The primary vote bank of the TMC, the Muslim community of West Bengal, who constitute approximately 45% of the population of the Ballygunge constituency, apparently are not happy with Babul Supriyo either because they consider him to be the primary perpetrator of the Asansole riots of 2018, when an Imam’s son was killed. Though there were a substantial number of hindu casualties though, the Muslim community still consider Babul Supriyo, who was the BJP MP from Asansole at that time responsible for the same.
The above factors, coupled with a revitalized Bengal BJP could have caused a stir within the TMC, who maybe jittery about their prospects of winning the by-polls in their strong bastion of Ballygunge.
What followed today was no surprise for anyone in Bengal. While Keya Ghosh was campaigning this morning in Ward No. 85 of the KMC, in the Manohorpukur Road Area under the Ballygunge Constituency, with her karyakartas, in presence of BJP leader, Pooja Kapil Mishra, a truckload of goons arrived and attacked them with knifes, slashing the arms of one of the male karyakartas and severely injuring the others.
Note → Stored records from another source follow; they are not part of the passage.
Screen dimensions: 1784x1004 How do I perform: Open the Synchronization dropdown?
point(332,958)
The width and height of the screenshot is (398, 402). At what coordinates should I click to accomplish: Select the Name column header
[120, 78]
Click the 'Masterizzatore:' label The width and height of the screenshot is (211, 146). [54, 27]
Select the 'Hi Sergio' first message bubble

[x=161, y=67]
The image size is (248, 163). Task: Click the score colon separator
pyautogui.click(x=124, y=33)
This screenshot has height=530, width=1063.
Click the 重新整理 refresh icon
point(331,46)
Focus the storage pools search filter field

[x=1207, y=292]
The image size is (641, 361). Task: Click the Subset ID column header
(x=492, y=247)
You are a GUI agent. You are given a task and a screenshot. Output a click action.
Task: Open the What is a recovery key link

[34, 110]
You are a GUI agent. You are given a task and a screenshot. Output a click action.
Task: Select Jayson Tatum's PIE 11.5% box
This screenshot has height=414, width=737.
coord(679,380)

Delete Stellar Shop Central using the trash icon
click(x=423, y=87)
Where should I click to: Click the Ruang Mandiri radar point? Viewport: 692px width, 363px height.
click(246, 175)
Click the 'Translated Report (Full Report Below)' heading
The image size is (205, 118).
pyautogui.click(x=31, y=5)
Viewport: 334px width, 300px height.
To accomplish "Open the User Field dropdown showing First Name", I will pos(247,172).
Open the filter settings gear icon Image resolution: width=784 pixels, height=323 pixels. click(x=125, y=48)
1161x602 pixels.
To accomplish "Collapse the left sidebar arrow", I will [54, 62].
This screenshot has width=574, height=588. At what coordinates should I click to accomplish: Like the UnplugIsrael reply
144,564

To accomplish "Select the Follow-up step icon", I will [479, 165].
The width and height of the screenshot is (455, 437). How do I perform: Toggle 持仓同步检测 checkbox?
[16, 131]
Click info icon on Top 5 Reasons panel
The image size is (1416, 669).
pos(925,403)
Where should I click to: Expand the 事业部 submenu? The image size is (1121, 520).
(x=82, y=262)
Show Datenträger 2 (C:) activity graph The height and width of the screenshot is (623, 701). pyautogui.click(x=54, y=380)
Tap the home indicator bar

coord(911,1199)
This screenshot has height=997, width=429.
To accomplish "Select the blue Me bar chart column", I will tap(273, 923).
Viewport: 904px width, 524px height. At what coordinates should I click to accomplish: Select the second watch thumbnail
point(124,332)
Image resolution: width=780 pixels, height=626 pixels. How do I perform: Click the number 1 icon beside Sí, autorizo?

The police personnel were present at the spot at that time, but, according to the karyakartas, they didnot budge. A huge row broke out between Keya Ghosh and the BJP karyakartas on the one hand and the police on the other due to the latter’s inaction. One local goon was identified too, by one of the karyakartas. The BJP personnel registered their complaint at the local police station and vowed to agitate and protest till the goons are brought to book. Keya Ghosh clearly stated on camera and through her facebook post that she or her karyakartas won’t be intimidated by any kind of attack and that she would carry on with her campaign unperturbed.
Today’s incident of violence against the BJP candidate and the karyakartas os not a one off affair. It has become routine now, even in an elitist South Kolkata locality like Manohorpukur Road, which had, all along been peaceful. The instant incidence is a manifestation of the sorry state of democracy in the state where the opposition voice is mercilessly stifled by means of coercion and infusing fear and also of the fact that one must be ready to accept violence as a part and parcel of Bengal’s daily life now.